MoSPI Unveils India's First Index to Track Services Sector Output by CareEdge Ratings
The services sector has been a key driver of India’s economic growth. It comprises over 50% of India’s gross value added (GVA) and employs close to one-third of India’s workforce. Despite its importance, high-frequency indicators capturing the dynamics of this sector were limited to sectoral data such as air passenger/cargo traffic and railway passenger/ freight traffic, amongst others. The PMI Services serves as a gauge of activity in the overall services industry, but it does not capture the sector’s size or growth. The newly released Index of Services Production (ISP), published by the Ministry of Statistics and Programme Implementation (MoSPI), aims to bridge this broader gap in high-frequency measures of services sector activity and growth.

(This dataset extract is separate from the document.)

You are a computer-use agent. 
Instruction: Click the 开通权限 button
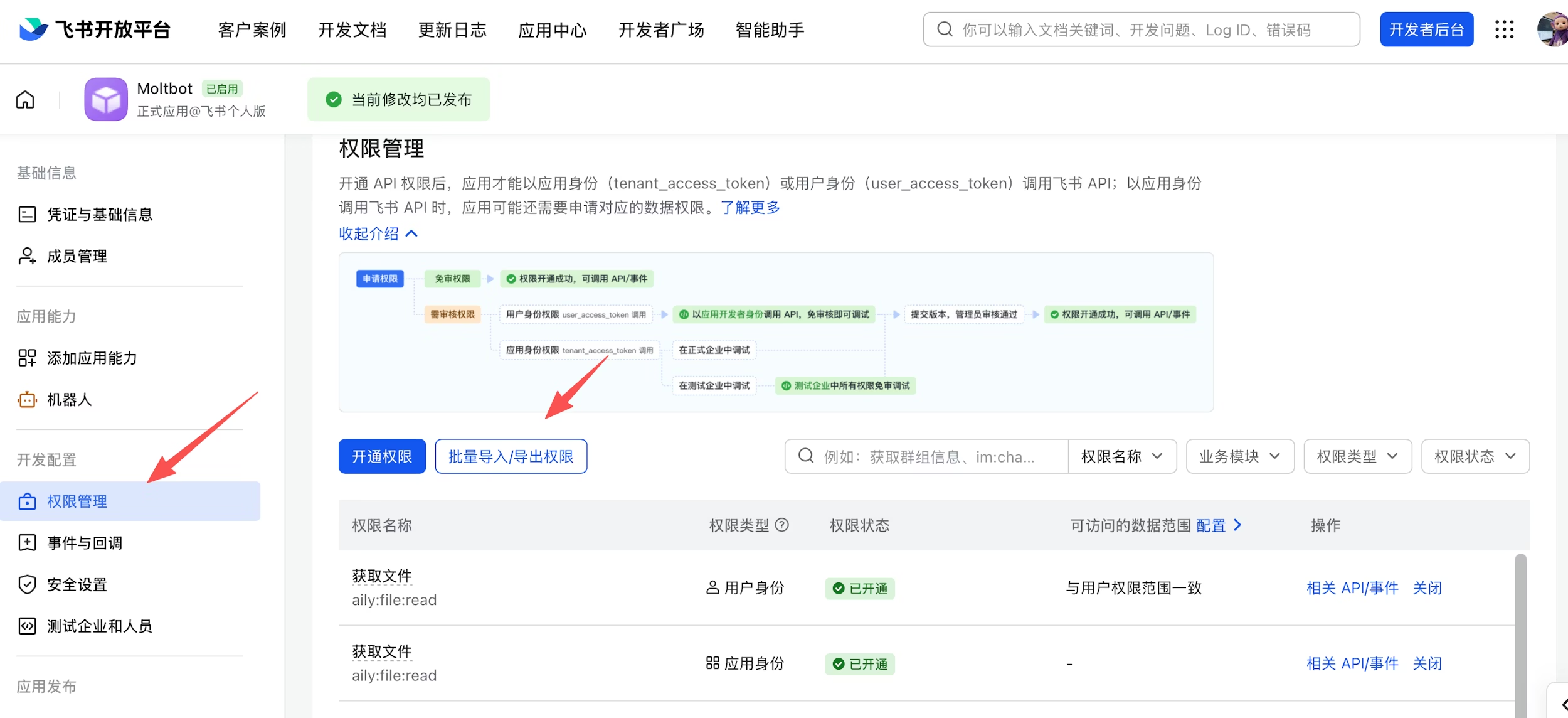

The ISP provides a systematic, timely and internationally aligned measure of short-term movements in service sector output, while ensuring consistency and comparability across time. It leverages GST and secondary and administrative datasets to estimate output indices for 19 sub-sectors, which collectively constitute 60% of services GVA. The compilation of the index excludes the sectors of public administration, other financial services such as central bank and money market funds, and other services due to coverage under different data sources. These sectors collectively account for 33% of the services sector GVA. MoSPI has stated that a single unified index capturing the entire services sector will be compiled once coverage increases closer to 80% of services GVA. Furthermore, weights given in the report by the Technical Advisory Committee are subject to revision going ahead
In April 2026, 14 out of the 19 sub-sectors recorded double-digit annual growth, and nearly all sub-sectors registered growth. Air transport services contracted by 13.9% YoY, compared to a growth of 4.5% in April 2025, underscoring the fact that geopolitical tensions have likely weighed on air traffic. Overall, the service sector benefits from steady domestic demand and healthy services exports.
ISP Sub-Sector-wise Growth in FY26

ISP Sub-Sector-wise Growth in April 2026

Going forward, the introduction of the ISP marks a significant milestone in improving the measurement of India's services-led growth dynamics. Expanding sectoral coverage and improving data availability will be crucial for evolving the ISP into a comprehensive indicator of India's increasingly services-driven economy.
Key Features of the ISP Base Year & Scope
• The base year of 2024-25 has been chosen as a recent, structurally normal year and is broadly aligned with the new CPI series.
• ISP includes 19 sub–sectors for April 2026, representing about 60% of the services sector. Data Source
• GST-based data will be used for 15 sub-sectors, including Trade, Transport, Warehousing, Accommodation & Food, Postal & Courier, Telecom, Real Estate, IT, Professional/Technical Services, Arts & Entertainment, among others.
• Administrative data will be used for Railways (Railway Board), Air Transport (DGCA), Banking (RBI), and Insurance (IRDAI).
• Going forward, health & residential care, education, and ownership of dwellings will be added to the ISP.
• Coverage is restricted to the formal sector as GST and the Annual Survey of Incorporated Service Sector Enterprises (ASISSE) capture only GST/company-registered enterprises. The Annual Survey of Unincorporated Sector Enterprises (ASUSE) may eventually help through a separate quarterly GVA-based measure for the informal sector. Methodology
• Universe Approach is utilised as it captures the entire formal service sector rather than a representative sample and makes the index self-adjusting to the births and deaths of firms.
• Sub-sector-wise weights as per the Technical Advisory Committee report are provisional and are subject to revisions going forward. MoSPI has not yet compiled a single unified ISP.
Deflators
• At present, WPI is used as a deflator for wholesale trade, while for the other sub-sectors, either sub-sector-specific CPI has been used, or a suitable proxy CPI has been chosen.
• CPI – General has been used as a deflator for the sectors of Repair & Maintenance, Banking and Insurance. For the sectors where such mapping is unavailable, CPI-Services has been used as a deflator. Exclusions (around 33% of services GVA)
• Public administration and defence.
• Other financial services: Central bank, Pension/money-market funds.
• Other GST-exempt or largely informal services: Social work, Gambling/betting, Membership organisations, Personal services, Private households, Extraterritorial bodies.